Exercise brief: In the material below, find every line containing "computer" and copy that line.

Excerpted records:
===============
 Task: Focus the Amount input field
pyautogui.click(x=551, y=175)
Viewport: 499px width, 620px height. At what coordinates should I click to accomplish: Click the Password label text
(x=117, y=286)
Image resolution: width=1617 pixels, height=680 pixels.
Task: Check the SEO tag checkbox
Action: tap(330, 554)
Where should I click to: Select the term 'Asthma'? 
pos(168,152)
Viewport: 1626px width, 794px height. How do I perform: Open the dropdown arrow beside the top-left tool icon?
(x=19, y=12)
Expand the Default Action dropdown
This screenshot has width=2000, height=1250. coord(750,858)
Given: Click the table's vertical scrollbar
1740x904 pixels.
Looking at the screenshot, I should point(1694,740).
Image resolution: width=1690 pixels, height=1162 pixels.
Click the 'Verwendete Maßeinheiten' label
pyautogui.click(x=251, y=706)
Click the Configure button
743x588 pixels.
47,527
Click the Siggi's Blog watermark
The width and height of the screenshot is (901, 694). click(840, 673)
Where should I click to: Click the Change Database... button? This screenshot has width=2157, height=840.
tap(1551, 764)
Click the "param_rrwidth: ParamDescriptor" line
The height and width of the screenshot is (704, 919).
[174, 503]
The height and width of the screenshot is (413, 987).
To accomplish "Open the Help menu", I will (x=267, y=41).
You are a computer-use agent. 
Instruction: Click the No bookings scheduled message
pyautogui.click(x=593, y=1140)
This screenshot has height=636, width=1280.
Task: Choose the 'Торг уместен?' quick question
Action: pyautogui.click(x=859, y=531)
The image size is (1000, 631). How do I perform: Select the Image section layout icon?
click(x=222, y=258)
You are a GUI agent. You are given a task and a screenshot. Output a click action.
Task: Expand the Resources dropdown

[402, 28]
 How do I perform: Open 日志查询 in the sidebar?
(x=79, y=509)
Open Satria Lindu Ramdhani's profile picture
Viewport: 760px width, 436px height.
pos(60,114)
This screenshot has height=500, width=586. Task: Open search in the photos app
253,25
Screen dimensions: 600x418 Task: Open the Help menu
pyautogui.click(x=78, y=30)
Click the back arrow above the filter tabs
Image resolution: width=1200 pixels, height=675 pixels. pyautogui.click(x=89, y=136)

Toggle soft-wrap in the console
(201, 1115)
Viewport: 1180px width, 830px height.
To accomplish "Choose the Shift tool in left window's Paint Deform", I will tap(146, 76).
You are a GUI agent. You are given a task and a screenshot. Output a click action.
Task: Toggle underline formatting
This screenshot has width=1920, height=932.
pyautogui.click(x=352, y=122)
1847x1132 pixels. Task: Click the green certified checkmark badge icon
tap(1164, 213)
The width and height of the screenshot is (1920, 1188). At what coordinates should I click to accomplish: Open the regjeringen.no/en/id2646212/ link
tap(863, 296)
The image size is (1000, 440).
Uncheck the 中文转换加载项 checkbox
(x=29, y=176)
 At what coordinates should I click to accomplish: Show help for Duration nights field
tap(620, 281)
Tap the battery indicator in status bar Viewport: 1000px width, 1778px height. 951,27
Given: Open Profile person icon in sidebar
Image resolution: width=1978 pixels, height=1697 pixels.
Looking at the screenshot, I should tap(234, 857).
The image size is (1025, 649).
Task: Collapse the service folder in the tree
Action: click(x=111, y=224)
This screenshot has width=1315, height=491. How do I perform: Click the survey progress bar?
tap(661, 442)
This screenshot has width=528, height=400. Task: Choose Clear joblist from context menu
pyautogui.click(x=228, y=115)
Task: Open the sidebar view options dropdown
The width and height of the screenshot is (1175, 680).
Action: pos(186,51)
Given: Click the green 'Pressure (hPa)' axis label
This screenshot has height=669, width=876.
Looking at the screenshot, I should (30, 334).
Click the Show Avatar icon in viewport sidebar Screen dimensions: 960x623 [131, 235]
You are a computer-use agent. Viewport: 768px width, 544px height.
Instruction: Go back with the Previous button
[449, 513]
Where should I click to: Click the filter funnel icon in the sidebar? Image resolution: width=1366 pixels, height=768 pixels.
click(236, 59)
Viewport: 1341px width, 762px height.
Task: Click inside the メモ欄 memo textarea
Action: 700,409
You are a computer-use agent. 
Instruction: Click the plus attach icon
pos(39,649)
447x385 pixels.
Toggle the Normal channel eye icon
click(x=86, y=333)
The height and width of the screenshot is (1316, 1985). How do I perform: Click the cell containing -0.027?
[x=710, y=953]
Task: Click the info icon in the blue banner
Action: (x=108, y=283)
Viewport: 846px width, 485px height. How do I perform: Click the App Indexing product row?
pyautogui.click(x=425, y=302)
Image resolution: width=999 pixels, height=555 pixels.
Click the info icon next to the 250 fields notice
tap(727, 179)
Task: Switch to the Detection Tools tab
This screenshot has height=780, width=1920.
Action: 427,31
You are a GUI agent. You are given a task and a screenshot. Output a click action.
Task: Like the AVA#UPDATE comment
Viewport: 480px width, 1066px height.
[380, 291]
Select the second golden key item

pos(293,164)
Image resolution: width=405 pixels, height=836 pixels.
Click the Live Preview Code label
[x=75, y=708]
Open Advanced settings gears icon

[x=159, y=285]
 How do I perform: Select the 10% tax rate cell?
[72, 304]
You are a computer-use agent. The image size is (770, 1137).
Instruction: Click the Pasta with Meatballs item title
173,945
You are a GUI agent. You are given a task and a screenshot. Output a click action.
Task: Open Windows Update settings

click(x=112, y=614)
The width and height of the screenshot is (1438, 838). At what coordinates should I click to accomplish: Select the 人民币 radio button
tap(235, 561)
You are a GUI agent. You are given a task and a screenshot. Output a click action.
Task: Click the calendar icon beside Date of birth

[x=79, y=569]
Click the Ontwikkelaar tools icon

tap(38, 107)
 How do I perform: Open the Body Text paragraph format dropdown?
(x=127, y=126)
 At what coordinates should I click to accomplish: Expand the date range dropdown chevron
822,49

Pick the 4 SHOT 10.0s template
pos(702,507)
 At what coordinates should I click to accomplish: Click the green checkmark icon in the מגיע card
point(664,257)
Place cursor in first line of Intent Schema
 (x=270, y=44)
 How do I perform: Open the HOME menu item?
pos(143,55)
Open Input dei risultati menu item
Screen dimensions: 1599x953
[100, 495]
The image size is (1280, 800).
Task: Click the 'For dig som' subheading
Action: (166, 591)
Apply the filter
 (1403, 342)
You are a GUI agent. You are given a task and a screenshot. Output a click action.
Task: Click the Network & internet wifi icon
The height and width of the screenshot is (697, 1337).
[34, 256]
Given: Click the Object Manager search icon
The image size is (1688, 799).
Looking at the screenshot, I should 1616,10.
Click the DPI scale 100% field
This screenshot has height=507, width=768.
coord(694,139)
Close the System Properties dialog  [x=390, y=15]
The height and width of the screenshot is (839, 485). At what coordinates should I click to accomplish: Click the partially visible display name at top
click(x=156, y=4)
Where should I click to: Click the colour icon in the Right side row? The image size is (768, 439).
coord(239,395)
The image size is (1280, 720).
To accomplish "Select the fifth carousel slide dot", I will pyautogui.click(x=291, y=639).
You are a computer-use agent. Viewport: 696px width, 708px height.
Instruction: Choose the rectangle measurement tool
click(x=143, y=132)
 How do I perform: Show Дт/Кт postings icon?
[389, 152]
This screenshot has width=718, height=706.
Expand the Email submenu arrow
===============
Response to this exercise:
You are a computer-use agent. 
You are a computer-use agent. Viewport: 768px width, 544px height.
You are a computer-use agent. 
You are a computer-use agent. The image size is (770, 1137).
You are a computer-use agent. Viewport: 696px width, 708px height.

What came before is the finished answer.